ImmuneBridge Raises $7.7M
ImmuneBridge Raises $7.7M to Make Scalable Cell Therapy a Reality
Today, ImmuneBridge announced a $7.7M second seed round. This funding will help the company make significant progress toward unlocking cell therapy manufacturing at scale.
The round was led by NFX, with participation from One Way Ventures, M Ventures, Insight Partners, LongGame Ventures, T.Rx Capital, Healthspan Capital, Sand Hill Angels, and two independent investors. The round brings ImmuneBridge's total seed funding to nearly $20M and marks LongGame Ventures' largest investment to date.
ImmuneBridge’s platform screens and manufactures high-quality allogeneic immune cells at commercial scale without sacrificing quality, in order to decrease cell therapy costs and improve their efficacy.
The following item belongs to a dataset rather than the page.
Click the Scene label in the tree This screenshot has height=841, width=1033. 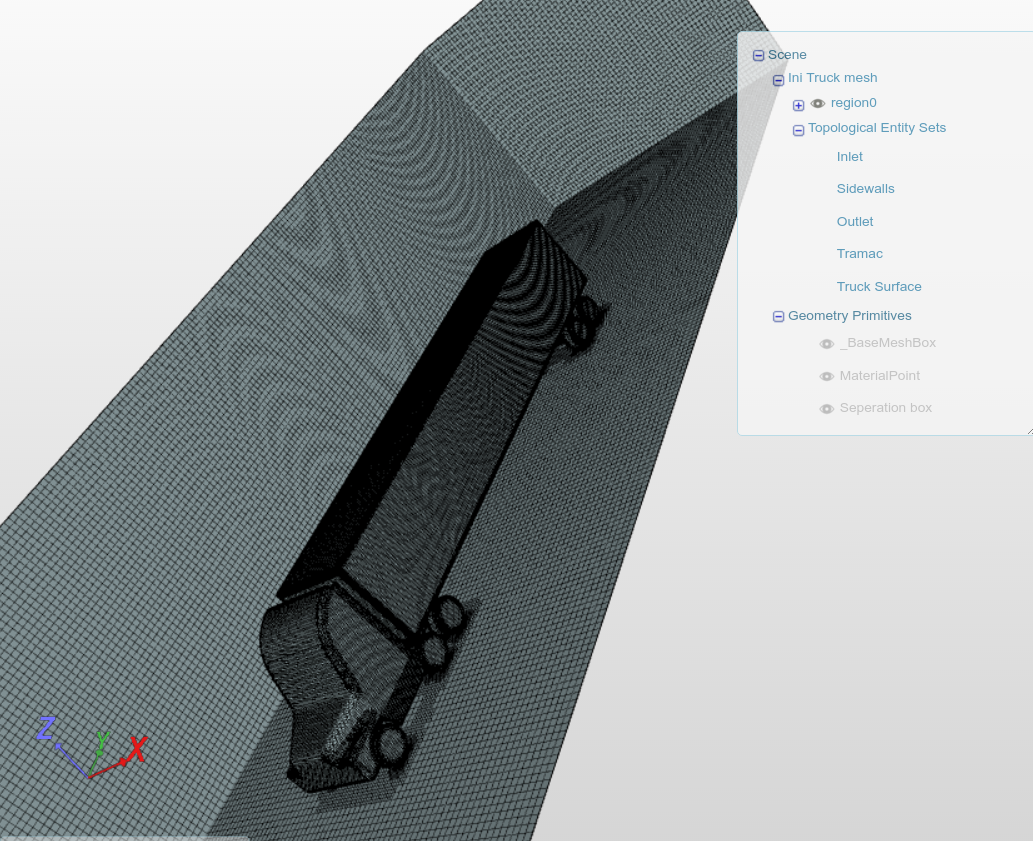[x=787, y=54]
Perhaps the most well-known example of cell therapy is CAR-T cell therapy, a promising treatment that has potential to “completely eradicate” certain forms of cancer in certain patients. But there are many emerging forms of “living medicine” with significant potential: stem cell-based regenerative therapies aiming to repair damaged tissues, natural killer (NK) cell therapies designed to enhance immune responses, and T cell therapies for autoimmune disorder applications, for example.
Taken together, the global cell therapy market was valued at roughly $7 billion in 2025 and is projected to reach $55 billion by 2035. But that potential is running headlong into a manufacturing crisis.
“If you can’t make these therapies reliably and at scale, they won’t reach the people who need them,” says Nina Horowitz, PhD, CEO of ImmuneBridge. “That’s the problem we’re trying to solve.”
Manufacturing is Holding Cell Therapy Back
Today, most companies pursuing allogeneic cell therapy face a choice. They can use cells from multiple donors – but this introduces clinical variability and is difficult to scale. Or they use induced pluripotent stem cells (iPSCs), which scale easily but produce immune cells that currently function poorly compared to natural ones. To improve function, companies must layer on costly genetic engineering just to compensate for the suboptimal cell quality – locking themselves into a single cell line forever.
ImmuneBridge has built a third path. Their approach is based on screening and expanding hematopoietic stem cells (HSCs) from umbilical cord blood, which preserves the superior quality of the cells and eliminates the variability challenges. The key technological advancement is IBR403, a proprietary small molecule that induces up to 100,000-fold HSC proliferation while preserving full multipotency — producing tens of thousands of therapeutic doses from a single cord blood unit, versus the tens of doses most competitors manage.
The ability to remove tradeoffs between quality and scalability could have a massive impact on the rollout of cell therapy as a modality, says CTO Rui Tostoes, PhD:
“My entire career has been about one question: How do we make these therapies cheaper and reliable enough to help everyone?” he says. “At ImmuneBridge, we’re finally aligning the biology with the engineering, and we’re seeing true scalability as a result.”
10 Therapies in Clinic in the Next 10 Years
ImmuneBridge is currently collaborating with more than a dozen partners across a variety of cell types. The new funding will support both ImmuneBridge's internal pipeline and a push to open the platform to outside partners — from early-stage biotechs to established pharma companies — enabling co-development across cell types including NK cells, T cells, macrophages, and neutrophils.
The company expects to generate animal efficacy data validating its lead program this year, with initial human trials targeted for 2028. In parallel, partners will be optimizing their screening and manufacturing processes within the ImmuneBridge platform and advancing their own assets towards IND-enabling work.
The goal? Ten therapies in the clinic over the next ten years. That may sound ambitious, but ImmuneBridge’s unique platform makes it entirely possible. This round brings the company one step closer.
Alongside the funding, ImmuneBridge announced two leadership changes. Nina Horowitz, PhD, who built the company's donor screening system and previously served as Chief Scientific Officer, has been named CEO. Rui Tostoes, PhD, a veteran of biomanufacturing systems who previously served as Vice President of Chemistry, Manufacturing, & Controls, has been named CTO.